Guest Editors: Neil Nunn and Max Chewinski

The editors of BC Studies invite proposals from a wide range of disciplines for empirical and/or theoretical research focused on the 2014 Mount Polley disaster and its aftermath. Peer-reviewed scholarship in the form of a research article is preferred, but research notes, photo essays, scholarly podcasts, and soundworks are also welcome, as are non-peer-reviewed scholarship in the form of reflections. For more details, please see the BC Studies submission guidelines.

Publication of this special issue in 2024 will mark 10 years since the catastrophic Mount Polley tailings dam failure on Northern Secwépemc territory in the central interior of British Columbia. Millions of cubic metres of mine wastewater flooded into Quesnel Lake, a critical salmon habitat, primary water source for nearby residents, and a fundamental part of a living system of relationships within Secwépemculewc.

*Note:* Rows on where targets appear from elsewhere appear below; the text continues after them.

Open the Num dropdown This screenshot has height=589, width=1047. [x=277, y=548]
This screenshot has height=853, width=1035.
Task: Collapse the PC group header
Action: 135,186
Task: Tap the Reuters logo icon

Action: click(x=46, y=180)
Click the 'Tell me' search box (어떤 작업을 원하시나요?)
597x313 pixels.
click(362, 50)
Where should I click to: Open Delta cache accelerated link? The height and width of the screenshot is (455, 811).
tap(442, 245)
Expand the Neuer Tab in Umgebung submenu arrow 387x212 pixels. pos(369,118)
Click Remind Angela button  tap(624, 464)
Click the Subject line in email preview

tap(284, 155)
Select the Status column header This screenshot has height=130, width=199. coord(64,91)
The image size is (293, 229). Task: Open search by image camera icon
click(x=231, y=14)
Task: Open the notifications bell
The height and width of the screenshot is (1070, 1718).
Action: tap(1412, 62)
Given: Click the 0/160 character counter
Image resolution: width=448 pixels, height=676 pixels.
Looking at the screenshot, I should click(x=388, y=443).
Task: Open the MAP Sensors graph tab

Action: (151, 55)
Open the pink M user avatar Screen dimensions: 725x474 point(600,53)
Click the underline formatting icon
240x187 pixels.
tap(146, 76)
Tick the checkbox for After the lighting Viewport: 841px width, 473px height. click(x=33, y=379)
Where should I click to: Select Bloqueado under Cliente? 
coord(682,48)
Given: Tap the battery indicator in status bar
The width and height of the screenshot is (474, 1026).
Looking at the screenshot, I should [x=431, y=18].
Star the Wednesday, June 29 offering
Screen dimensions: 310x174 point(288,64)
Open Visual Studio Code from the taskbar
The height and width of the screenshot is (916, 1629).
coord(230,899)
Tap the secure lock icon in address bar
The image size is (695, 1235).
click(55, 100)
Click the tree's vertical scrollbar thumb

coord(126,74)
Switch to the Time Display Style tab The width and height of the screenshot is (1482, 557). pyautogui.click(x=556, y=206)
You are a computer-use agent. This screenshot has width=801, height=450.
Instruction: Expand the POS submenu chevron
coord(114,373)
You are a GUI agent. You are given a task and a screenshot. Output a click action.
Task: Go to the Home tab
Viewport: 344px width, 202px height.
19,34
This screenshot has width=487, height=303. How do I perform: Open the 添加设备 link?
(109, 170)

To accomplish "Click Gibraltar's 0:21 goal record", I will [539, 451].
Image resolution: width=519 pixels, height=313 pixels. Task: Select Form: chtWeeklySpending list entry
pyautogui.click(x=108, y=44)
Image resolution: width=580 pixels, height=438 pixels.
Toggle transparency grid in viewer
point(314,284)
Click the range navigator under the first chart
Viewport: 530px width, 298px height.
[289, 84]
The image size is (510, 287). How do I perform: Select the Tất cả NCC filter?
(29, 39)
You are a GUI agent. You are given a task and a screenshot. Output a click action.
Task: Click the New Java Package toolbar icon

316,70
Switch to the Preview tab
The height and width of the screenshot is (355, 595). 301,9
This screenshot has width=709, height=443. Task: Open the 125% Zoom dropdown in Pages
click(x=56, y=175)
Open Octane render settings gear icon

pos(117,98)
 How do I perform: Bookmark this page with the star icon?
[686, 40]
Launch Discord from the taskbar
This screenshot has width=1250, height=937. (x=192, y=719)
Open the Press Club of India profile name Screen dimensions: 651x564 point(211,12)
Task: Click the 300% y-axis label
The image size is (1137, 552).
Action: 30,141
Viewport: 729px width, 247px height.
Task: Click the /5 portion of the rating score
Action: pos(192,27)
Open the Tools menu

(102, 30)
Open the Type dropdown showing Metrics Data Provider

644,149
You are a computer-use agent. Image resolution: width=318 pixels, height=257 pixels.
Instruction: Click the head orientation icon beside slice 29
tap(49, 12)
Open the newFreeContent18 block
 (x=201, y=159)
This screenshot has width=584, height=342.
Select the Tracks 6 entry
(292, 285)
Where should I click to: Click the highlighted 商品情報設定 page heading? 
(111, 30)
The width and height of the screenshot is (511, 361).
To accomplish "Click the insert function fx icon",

The cascading effects of the Mount Polley spill call for assessing its social, political, and ecological consequences over time, at different scales, and across cultural contexts.

Potential topics for the special issue include, but are not limited to:

  • Histories of disruption, violence, and dispossession in British Columbia
  • Grassroots and civil society mobilization at the local, national and/or international level
  • Secwépemc and rural community response and recovery efforts
  • Corporate, industry association, and government responses
  • Indigenous and Western science, law, regulation, and planning
  • Connections to climate change, biodiversity, and socio-ecological challenges from other extractive industries
  • Media framing of the spill across sources, scales, and time

Please submit an extended abstract (500-750 words) by Friday November 18th, 2022 to Neil Nunn (neilnunn [@] and Max Chewinski (max.chewinski [@] The extended abstract should articulate the:

(1) proposed research project (e.g., research question(s), theory, method, data, and findings)

(2) type of submission (e.g., research article, podcast, etc.)

Authors will be notified by December 1st, 2022 if they are invited to submit their work.

Final submissions will be due on June 1st, 2023. All submitted papers will undergo the BC Studies peer-review process.